I swallow a lump in my throat and nod. "Yes," my voice cracks a bit and I hang my head in embarrassment. She looks at me solemnly.
"I must go," she says softly and my heart breaks at her words. "I will say goodbye to you before you leave."
"We depart at first light, day after tomorrow," I say, and she nods, and leaves without another word.
Brithwyn
The sun is rising, extending its pale tendrils over the horizon and into my eyes. I am huddled in my cloak even inside at the window, for the morning is chilly and my soul feels colder, more alone. I know that as I sit, unable to move, Éothain is preparing to travel. I see him in my mind's eye, buckling the girth on his horse's saddle, checking its security, scanning his belongings to make sure he has everything. He is precise, studied, analytical about these things. I can picture the way his jaw juts out in concentration, the exact furrow of his brow, the carefulness of his hands. His eyes must be clouded with sleep's remaining grip.

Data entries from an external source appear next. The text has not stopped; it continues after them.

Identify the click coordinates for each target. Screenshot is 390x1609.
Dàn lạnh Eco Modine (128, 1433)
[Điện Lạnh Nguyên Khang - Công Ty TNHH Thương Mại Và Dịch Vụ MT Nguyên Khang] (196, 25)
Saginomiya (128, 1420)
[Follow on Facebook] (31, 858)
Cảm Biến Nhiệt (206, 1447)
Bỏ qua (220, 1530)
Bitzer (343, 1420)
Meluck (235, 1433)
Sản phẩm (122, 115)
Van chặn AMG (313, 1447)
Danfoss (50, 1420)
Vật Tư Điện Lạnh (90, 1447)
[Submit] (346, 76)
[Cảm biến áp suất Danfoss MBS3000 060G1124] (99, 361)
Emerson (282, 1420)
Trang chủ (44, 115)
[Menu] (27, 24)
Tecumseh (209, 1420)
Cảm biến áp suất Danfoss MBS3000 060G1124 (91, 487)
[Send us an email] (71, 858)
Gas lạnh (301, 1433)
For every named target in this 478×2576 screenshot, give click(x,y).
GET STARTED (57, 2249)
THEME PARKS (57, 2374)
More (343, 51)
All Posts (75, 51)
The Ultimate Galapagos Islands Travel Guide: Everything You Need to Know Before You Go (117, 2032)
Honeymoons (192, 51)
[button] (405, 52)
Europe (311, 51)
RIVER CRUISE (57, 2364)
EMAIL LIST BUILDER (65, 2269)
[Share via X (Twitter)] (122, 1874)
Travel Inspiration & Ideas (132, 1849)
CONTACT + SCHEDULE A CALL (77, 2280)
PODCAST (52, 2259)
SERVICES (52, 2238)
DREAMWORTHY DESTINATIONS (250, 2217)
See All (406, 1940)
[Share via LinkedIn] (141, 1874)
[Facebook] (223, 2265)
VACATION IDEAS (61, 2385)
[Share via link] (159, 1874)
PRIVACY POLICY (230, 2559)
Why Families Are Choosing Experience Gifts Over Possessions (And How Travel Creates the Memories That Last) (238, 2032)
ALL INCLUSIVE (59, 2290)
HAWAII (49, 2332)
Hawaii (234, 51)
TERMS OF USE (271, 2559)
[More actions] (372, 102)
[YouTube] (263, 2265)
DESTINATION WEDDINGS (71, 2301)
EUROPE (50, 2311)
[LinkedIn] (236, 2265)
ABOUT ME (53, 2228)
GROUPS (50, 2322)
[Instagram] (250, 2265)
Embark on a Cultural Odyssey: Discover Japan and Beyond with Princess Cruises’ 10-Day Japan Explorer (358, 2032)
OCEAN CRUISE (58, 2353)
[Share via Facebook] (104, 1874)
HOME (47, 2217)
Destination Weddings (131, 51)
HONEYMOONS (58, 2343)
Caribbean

He will be expecting me. I told him I would be there to see him off. But I cannot bring myself to go to him, though I have risen at dawn with the intention of doing so. I want to see him, touch him once in parting. But I do not want to see him leave. I want him to stay. I want so many things.
Éothain
We are preparing to move. My eyes scan my surroundings, looking for her, growing increasingly concerned when she does not appear. She said she would be here! She promised!
She did not promise in so many words. But she did say she would come.
Someone speaks to me and I turn my attention to the voice briefly. "What? Yes." I do not really know what they ask. A lump of cheese and bread meets my palm, followed by an apple in the other. I tuck the meal away for later and return to my task of looking, watching, waiting.
Then I see her. She is standing on the crest of the hill above us, a small solemn shape against the sky. I lift my arm to wave, to beckon her to come down, but she shakes her head. I look away, unwilling to let her or the others see my disappointment. I try to make my expression blank. But I can't. I look back up at her and call her name.
"Brithwyn."
She lifts her hand to wave, the briefest smile flitting across her face – I can barely see it in the distance. Then she turns and disappears over the top of the hill. Gone. Gone.